[I am new to Java and Stackoverflow. My last question was closed. I have added a complete code this time. thanks] I have a large txt file of 4GB (vocab.txt). It contains plain Bangla(unicode) words. Each word is in newline with its frequency(equal sign in between). Such as,
আমার=5
তুমি=3
সে=4
আমার=3 //duplicate of 1st word of with different frequency
করিম=8
সে=7 //duplicate of 3rd word of with different frequency
As you can see, it has same words multiple times with different frequencies. How to keep only a single word (instead of multiple duplicates) and with summation of all frequencies of the duplicate words. Such as, the file above would be like (output.txt),
আমার=8 //5+3
তুমি=3
সে=11 //4+7
করিম=8
I have used HashMap to solve the problem. But I think I made some mistakes somewhere.
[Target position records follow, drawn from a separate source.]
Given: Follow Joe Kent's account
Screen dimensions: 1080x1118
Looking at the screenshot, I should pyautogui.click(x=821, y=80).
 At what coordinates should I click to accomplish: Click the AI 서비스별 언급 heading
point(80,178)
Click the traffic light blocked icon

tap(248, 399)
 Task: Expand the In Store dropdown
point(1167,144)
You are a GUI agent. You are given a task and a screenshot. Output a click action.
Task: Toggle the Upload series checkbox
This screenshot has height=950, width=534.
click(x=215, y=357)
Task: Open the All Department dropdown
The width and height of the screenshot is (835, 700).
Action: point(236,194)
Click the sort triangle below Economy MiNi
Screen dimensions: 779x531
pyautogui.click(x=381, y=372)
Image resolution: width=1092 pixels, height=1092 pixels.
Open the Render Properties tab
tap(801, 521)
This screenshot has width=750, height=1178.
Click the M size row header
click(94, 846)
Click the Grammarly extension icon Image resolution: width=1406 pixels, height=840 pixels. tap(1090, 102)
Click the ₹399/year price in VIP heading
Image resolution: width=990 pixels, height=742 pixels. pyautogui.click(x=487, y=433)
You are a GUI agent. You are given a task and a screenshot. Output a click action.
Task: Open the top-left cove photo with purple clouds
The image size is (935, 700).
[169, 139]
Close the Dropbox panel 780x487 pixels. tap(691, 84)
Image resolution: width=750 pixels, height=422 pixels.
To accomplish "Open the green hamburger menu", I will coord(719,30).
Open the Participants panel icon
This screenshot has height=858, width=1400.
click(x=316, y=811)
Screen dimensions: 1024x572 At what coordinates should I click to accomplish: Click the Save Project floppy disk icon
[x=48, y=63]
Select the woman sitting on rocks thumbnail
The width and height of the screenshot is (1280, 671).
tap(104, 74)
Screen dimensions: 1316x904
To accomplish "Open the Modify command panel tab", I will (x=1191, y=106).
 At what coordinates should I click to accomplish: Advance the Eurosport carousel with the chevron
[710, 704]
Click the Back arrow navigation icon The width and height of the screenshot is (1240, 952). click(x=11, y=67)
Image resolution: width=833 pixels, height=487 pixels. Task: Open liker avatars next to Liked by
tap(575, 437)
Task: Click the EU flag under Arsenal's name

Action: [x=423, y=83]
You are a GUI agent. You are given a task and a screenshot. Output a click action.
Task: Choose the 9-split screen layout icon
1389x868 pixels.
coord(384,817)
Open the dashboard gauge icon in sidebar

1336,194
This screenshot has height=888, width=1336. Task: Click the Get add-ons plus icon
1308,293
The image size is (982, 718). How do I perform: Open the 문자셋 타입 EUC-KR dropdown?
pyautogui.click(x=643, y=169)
It runs and shows the exact data to output file without changing anything.
package data_correction;
import java.io.BufferedReader;
import java.io.BufferedWriter;
import java.io.File;
import java.io.FileInputStream;
import java.io.FileNotFoundException;
import java.io.FileOutputStream;
import java.io.FileReader;
import java.io.OutputStreamWriter;
import java.util.*;
import java.awt.Toolkit;
public class Main {
public static void main(String args[]) throws Exception {
FileInputStream inputStream = null;
Scanner sc = null;
String path="C:\\DATA\\vocab.txt";
FileOutputStream fos = new FileOutputStream("C:\\DATA\\output.txt",true);
BufferedWriter bufferedWriter = new BufferedWriter(
new OutputStreamWriter(fos,"UTF-8"));
try {
System.out.println("Started!!");
inputStream = new FileInputStream(path);
sc = new Scanner(inputStream, "UTF-8");
while (sc.hasNextLine()) {
String line = sc.nextLine();
line = line.trim();
String [] arr = line.split("=");
Map<String, Integer> map = new HashMap<>();
if (!map.containsKey(arr[0])){
map.put(arr[0],Integer.parseInt(arr[1]));
}
else{
map.put(arr[0], map.get(arr[0]) + Integer.parseInt(arr[1]));
}
for(Map.Entry<String, Integer> each : map.entrySet()){
bufferedWriter.write(each.getKey()+"="+each.getValue()+"\n");
}
}
bufferedWriter.close();
if (sc.ioException() != null) {
throw sc.ioException();
}
} finally {
if (inputStream != null) {
inputStream.close();
}
if (sc != null) {
sc.close();
}
}
System.out.print("FINISH");
Toolkit.getDefaultToolkit().beep();
}
}
Thanks for your time.
This should do what you want with some mor eJava magic:
public static void main(String[] args) throws Exception {
String separator = "=";
Map<String, Integer> map = new HashMap<>();
try (Stream<String> vocabs = Files.lines(new File("test.txt").toPath(), StandardCharsets.UTF_8)) {
vocabs.forEach(
vocab -> {
String[] pair = vocab.split(separator);
int value = Integer.valueOf(pair[1]);
String key = pair[0];
if (map.containsKey(key)) {
map.put(key, map.get(key) + value);
} else {
map.put(key, value);
}
}
);
}
System.out.println(map);
}
For test.txt
take the correct file path. Pay attention that the map is kept in memory, so this is maybe not the best approach. If necessary replace the map with a e.g. database backed approach.